Review by Patrick Evans in the June issue of Geographical Magazine of The Last Roman:
Picture this. The year is 477 AD, the place, Ravenna, Italy. A delicate boy of 13 commands the largest empire in antiquity. For a decade, his predecessors have been deposing each other by vile, devious means: "stripped, beaten, decapitated"; "poisoned" or, "tortured for a long time with a cord bound round the head so tightly that his eyes cracked in their sockets. Then clubbed to death." Enter Odovacer the Barbarian guess what happens next.
Surprisingly, the boy doesn't die, and what follows is rather less straightforward than we might have expected. The same is true of this beguiling third work by distinguished classical historian Adrian Murdoch.
Romulus Augustus was, if we believe Murdoch's contention, the last Roman emperor. As he relinquished his throne to the latest son of a brutal stable of Huns, Rome fell first into Barbarian hands, then into utter decline with the onset of the Dark Ages.
Illustrating this shadowy realm of history is exceptionally difficult. Indeed, the author concedes that "it may seem arrogant to the point of lunacy" to argue the importance of a figure about whom we know very little.

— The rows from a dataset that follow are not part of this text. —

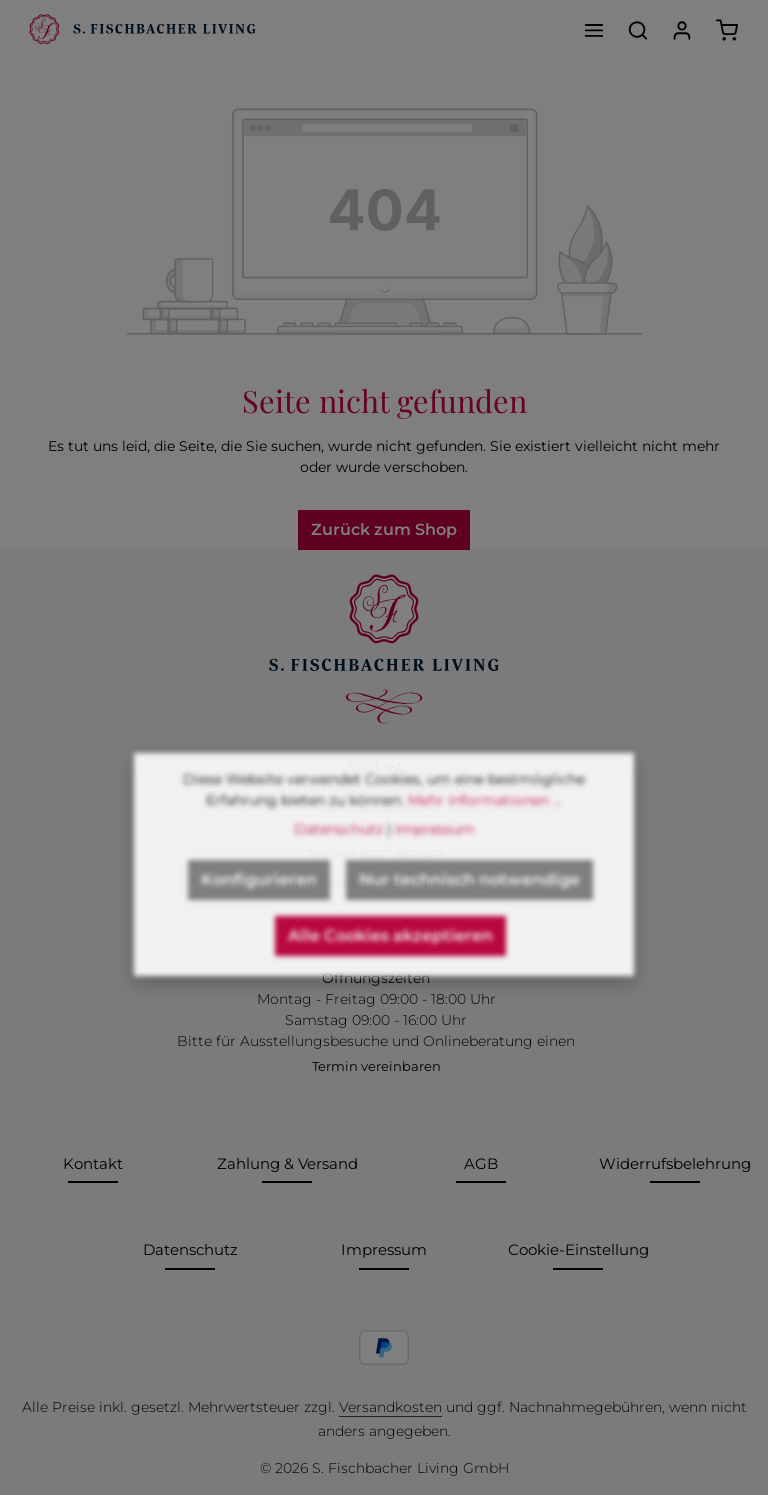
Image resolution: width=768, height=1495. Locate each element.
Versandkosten (390, 1407)
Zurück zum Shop (384, 529)
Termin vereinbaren (376, 1066)
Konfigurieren (259, 899)
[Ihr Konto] (682, 30)
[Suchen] (638, 30)
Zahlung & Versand (287, 1163)
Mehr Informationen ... (485, 820)
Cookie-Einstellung (578, 1249)
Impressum (384, 1249)
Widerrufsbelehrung (675, 1163)
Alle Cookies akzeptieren (390, 955)
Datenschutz (190, 1249)
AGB (481, 1163)
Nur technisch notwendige (469, 899)
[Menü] (594, 30)
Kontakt (93, 1163)
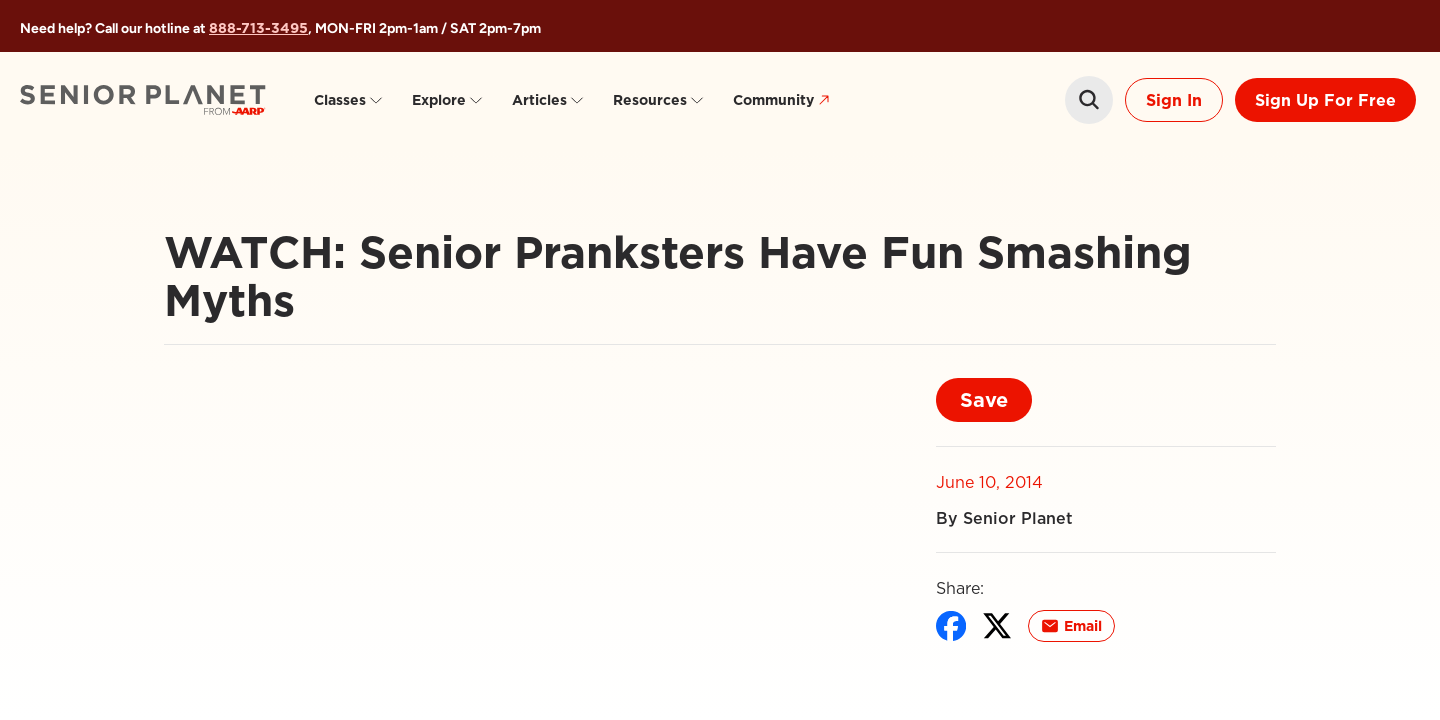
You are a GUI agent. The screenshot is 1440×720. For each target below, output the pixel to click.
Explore (448, 100)
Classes (349, 100)
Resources (659, 100)
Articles (548, 100)
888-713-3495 (258, 28)
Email (1071, 626)
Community (784, 100)
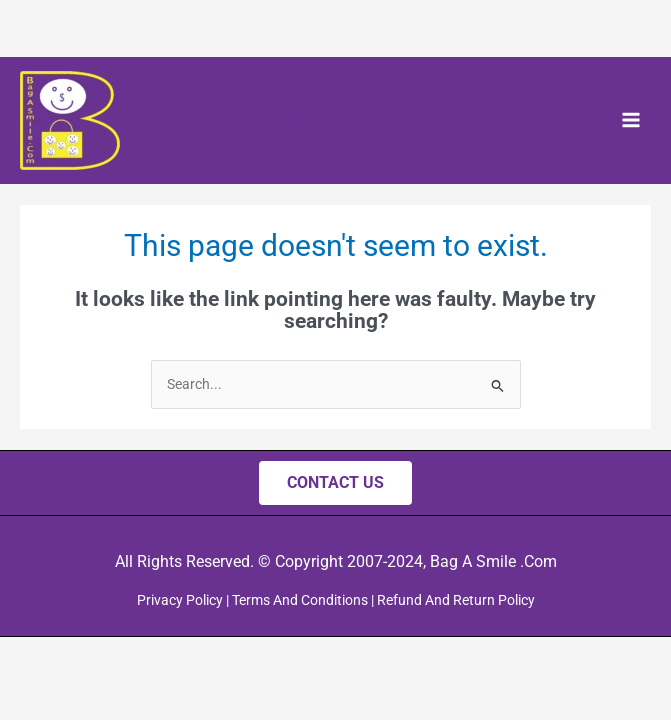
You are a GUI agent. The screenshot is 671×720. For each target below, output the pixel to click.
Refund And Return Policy (456, 600)
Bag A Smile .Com (262, 120)
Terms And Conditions (300, 600)
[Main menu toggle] (631, 120)
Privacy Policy (180, 600)
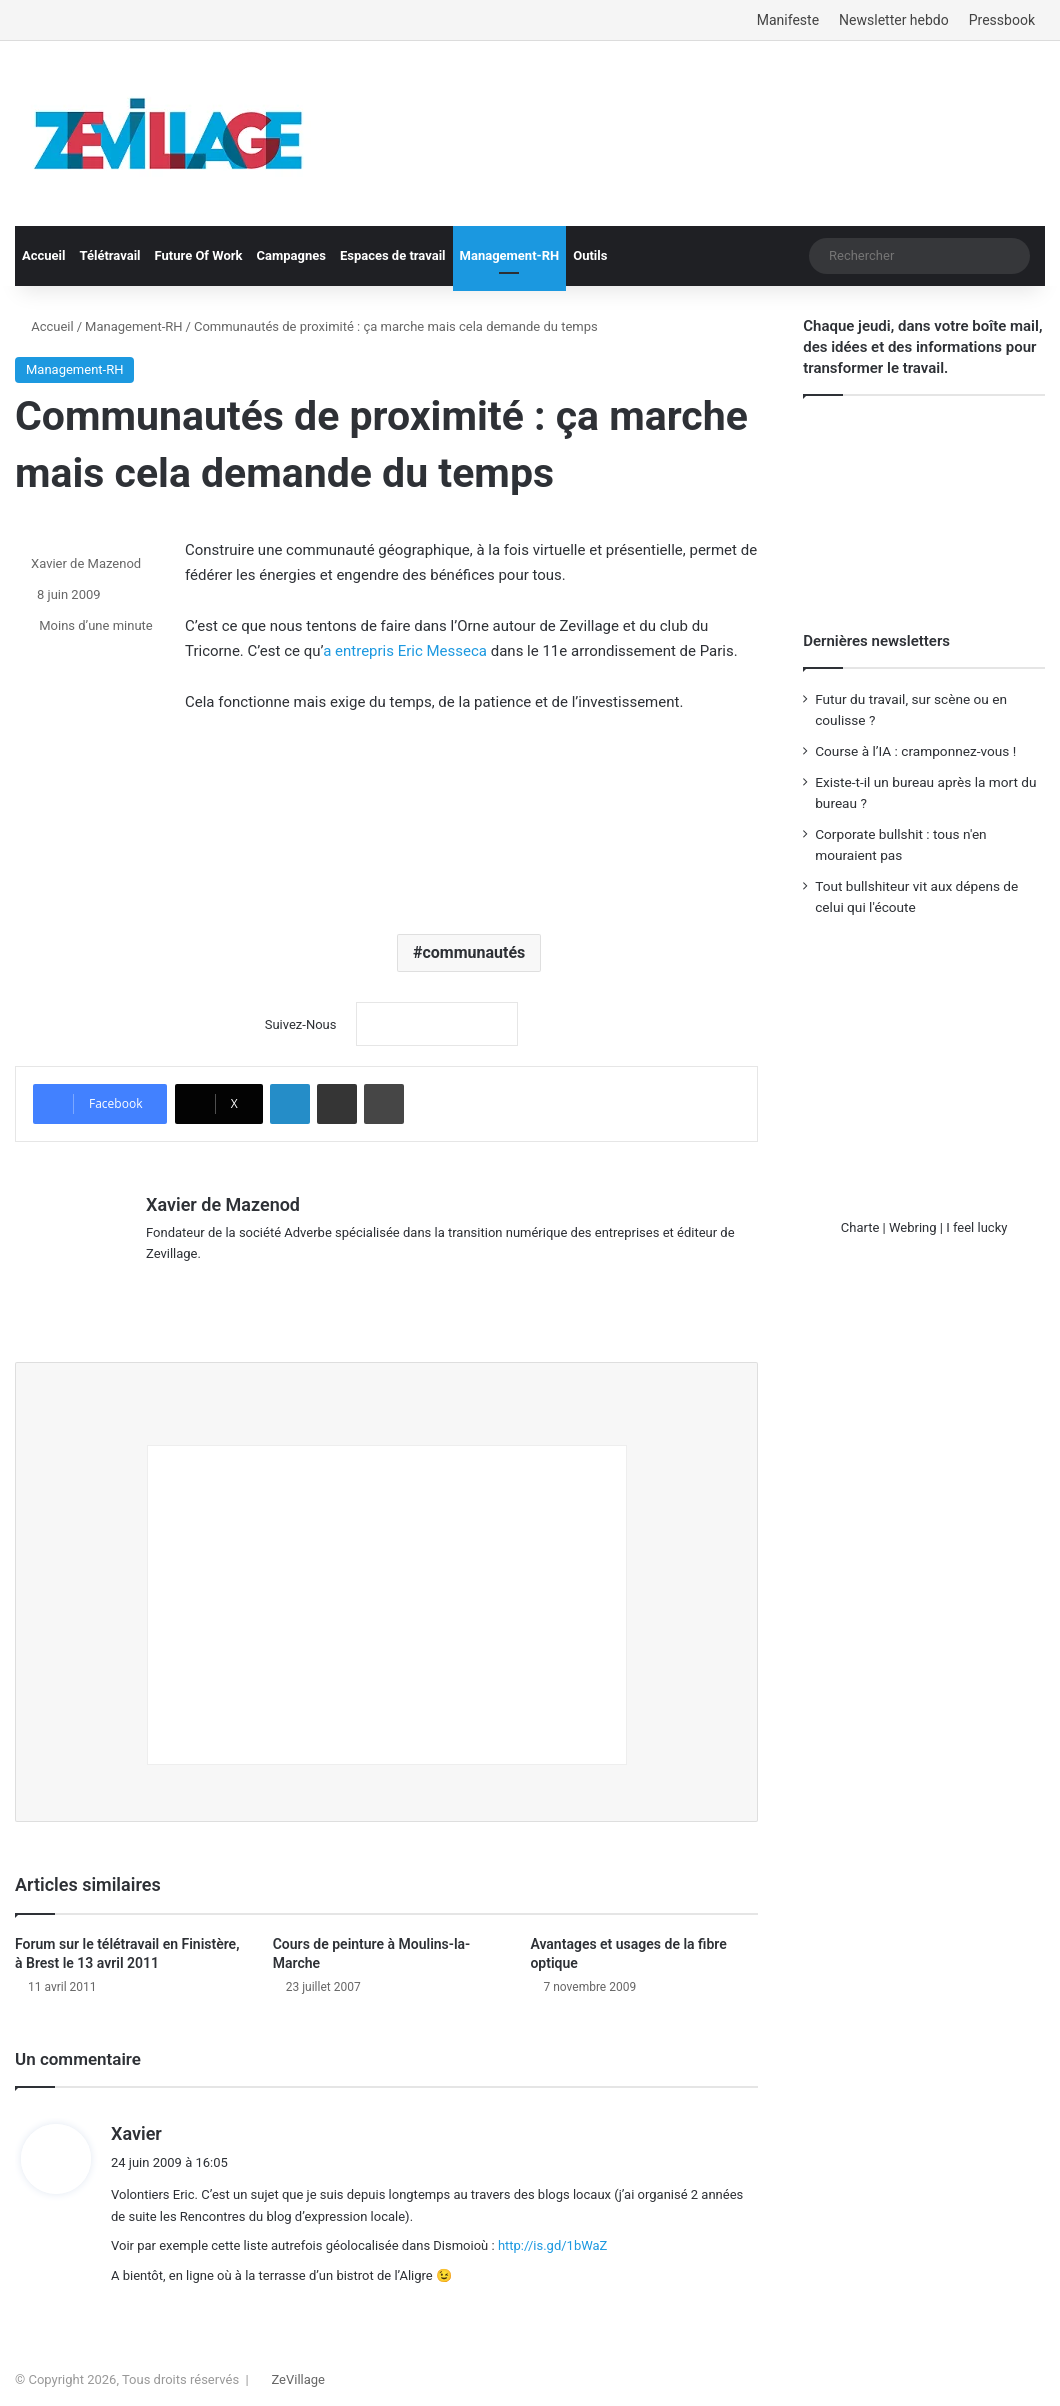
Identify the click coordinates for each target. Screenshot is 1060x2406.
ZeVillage (298, 2369)
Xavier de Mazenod (86, 563)
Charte (860, 1227)
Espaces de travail (393, 255)
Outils (590, 255)
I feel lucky (976, 1227)
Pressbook (1002, 20)
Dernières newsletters (876, 641)
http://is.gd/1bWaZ (553, 2236)
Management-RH (510, 255)
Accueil (43, 255)
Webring (913, 1227)
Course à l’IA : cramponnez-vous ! (915, 751)
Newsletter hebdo (894, 20)
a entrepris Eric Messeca (405, 651)
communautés (473, 952)
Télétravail (109, 255)
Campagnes (290, 255)
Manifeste (788, 20)
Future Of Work (199, 255)
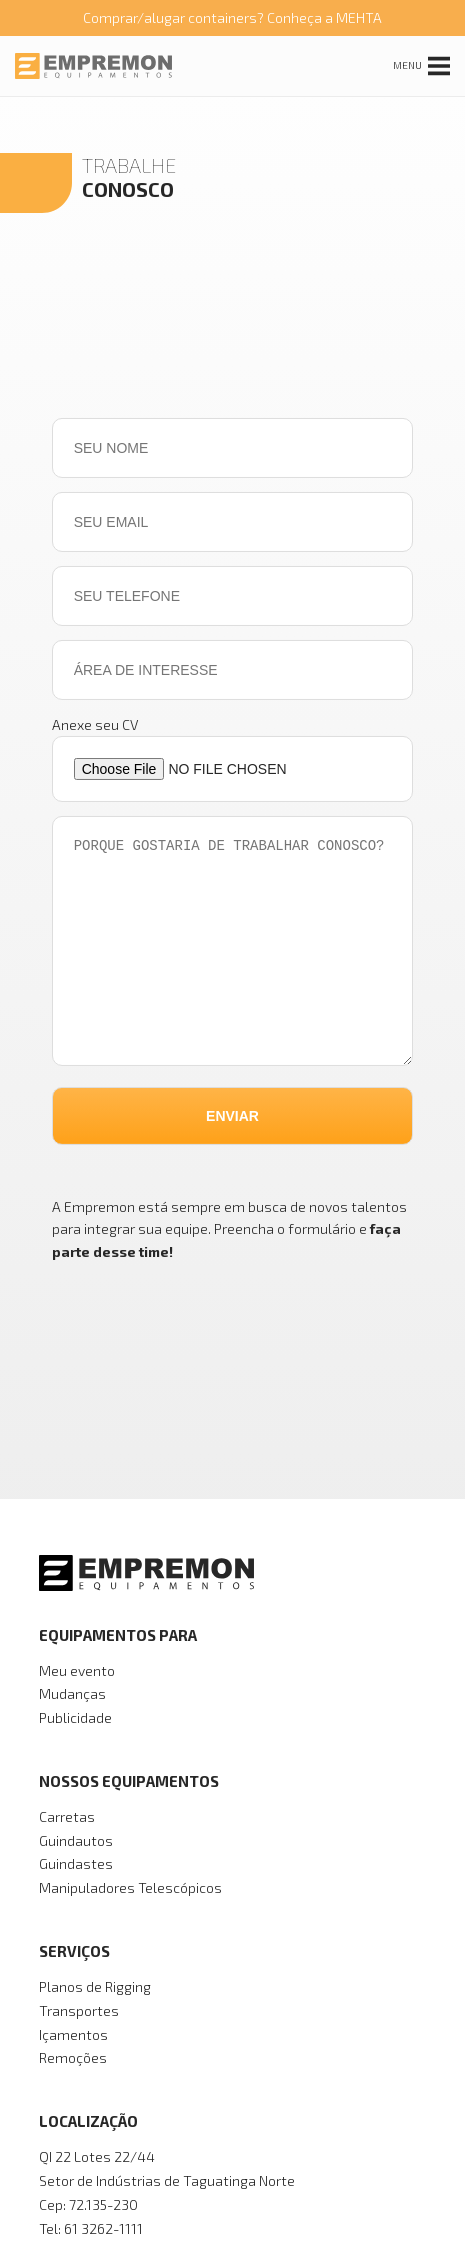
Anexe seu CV (95, 724)
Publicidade (75, 1717)
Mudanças (72, 1693)
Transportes (79, 2010)
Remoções (73, 2057)
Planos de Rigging (95, 1986)
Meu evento (77, 1670)
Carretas (67, 1816)
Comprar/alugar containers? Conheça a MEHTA (232, 17)
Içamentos (73, 2034)
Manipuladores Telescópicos (130, 1887)
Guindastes (76, 1863)
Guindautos (76, 1840)
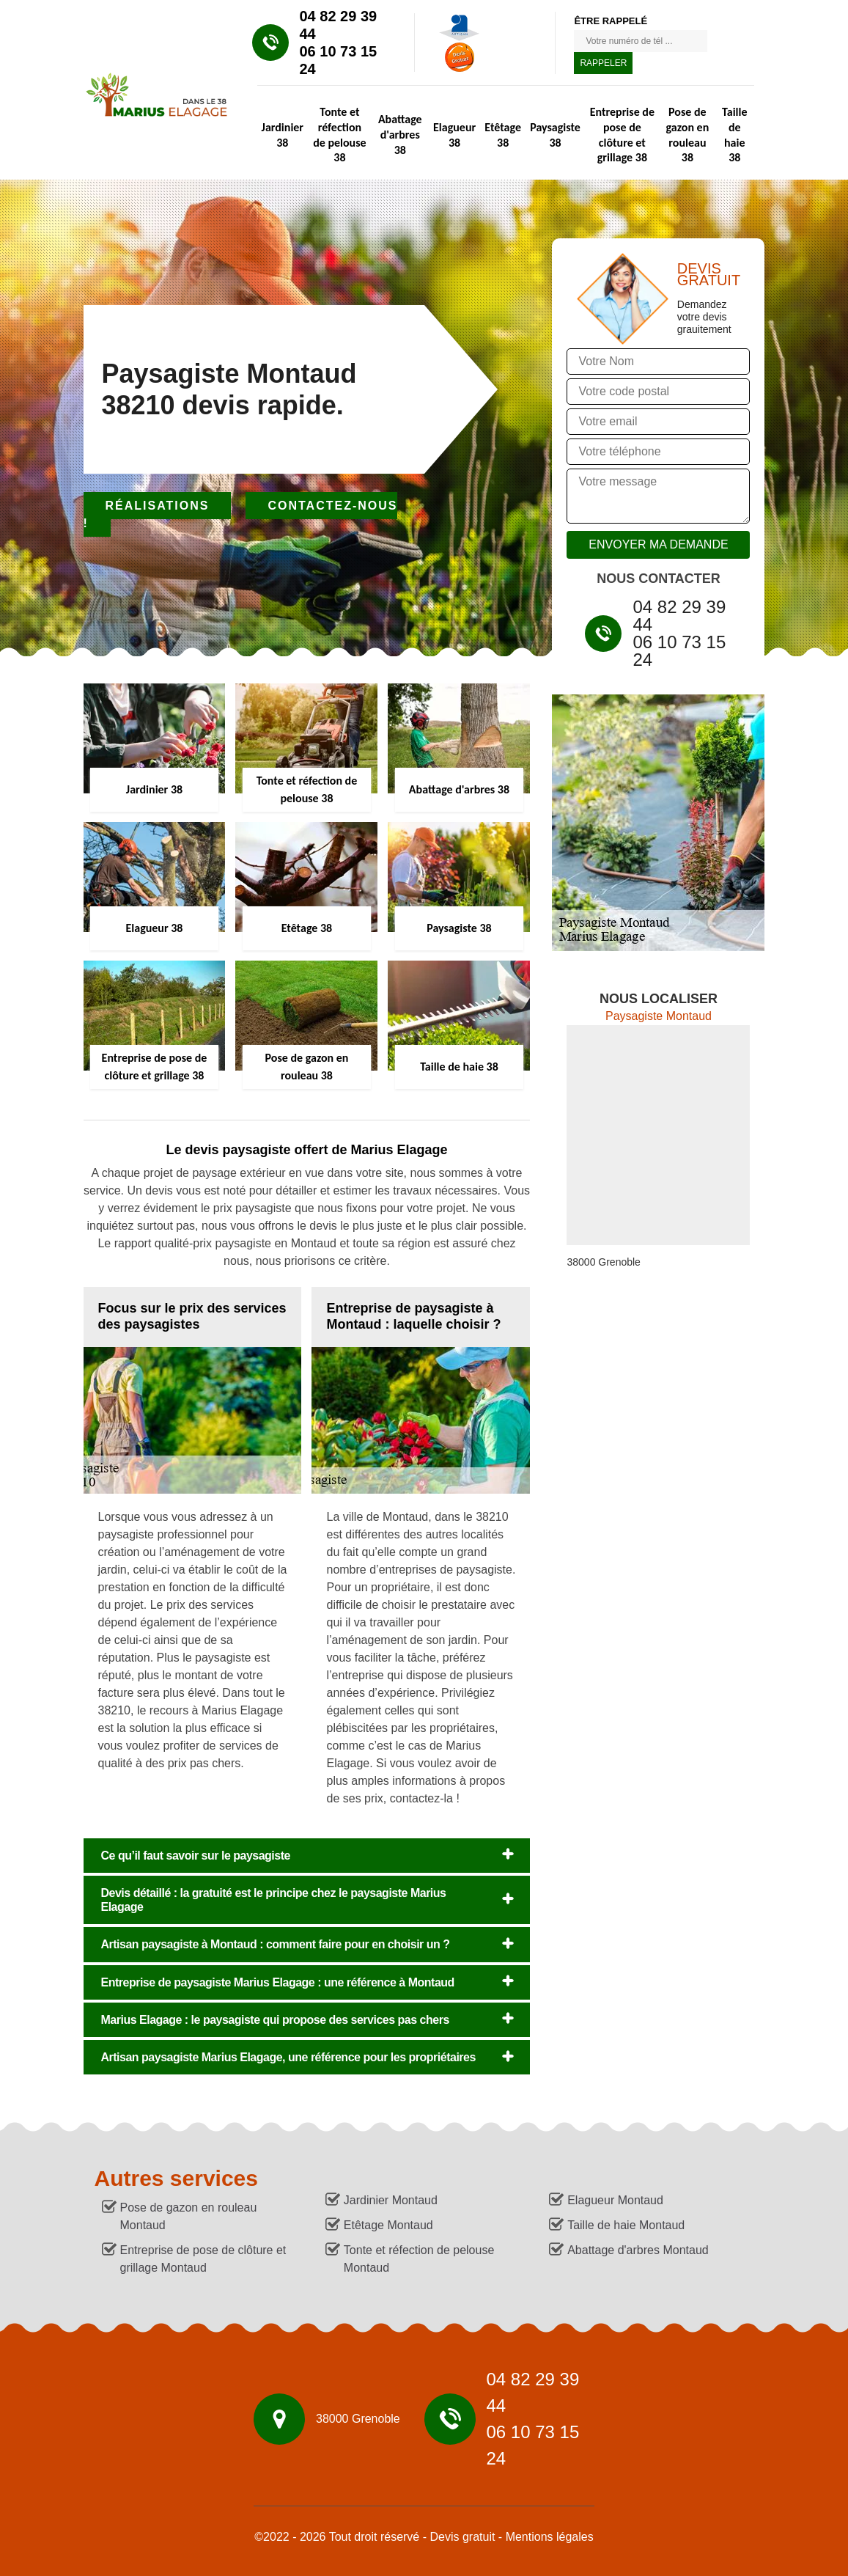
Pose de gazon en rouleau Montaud (188, 2216)
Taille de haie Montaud (626, 2225)
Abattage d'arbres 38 (400, 134)
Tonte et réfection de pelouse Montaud (419, 2259)
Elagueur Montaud (615, 2200)
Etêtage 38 (502, 135)
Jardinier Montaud (391, 2200)
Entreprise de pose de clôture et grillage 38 (622, 134)
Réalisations (158, 505)
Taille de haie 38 (734, 134)
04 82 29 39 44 (338, 25)
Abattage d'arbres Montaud (638, 2250)
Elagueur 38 (454, 135)
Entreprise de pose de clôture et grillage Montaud (203, 2259)
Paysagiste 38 (555, 135)
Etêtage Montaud (388, 2225)
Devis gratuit (462, 2537)
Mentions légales (550, 2537)
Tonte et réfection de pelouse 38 (339, 134)
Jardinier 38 (282, 135)
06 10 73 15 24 (338, 60)
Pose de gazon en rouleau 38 (687, 134)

But ignoring this, Murdoch's book is indeed compelling. In a series of short, punchy chapters, he depicts in lively prose "the entropic nature of empires". Furthermore, he skillfully demonstrates a point of 21 st century relevance: that we should learn to recognise characters such as Romulus, for although they seem insignificant, they announce the end of civilisation as we know it. And that, as no-one can deny, is fascinating.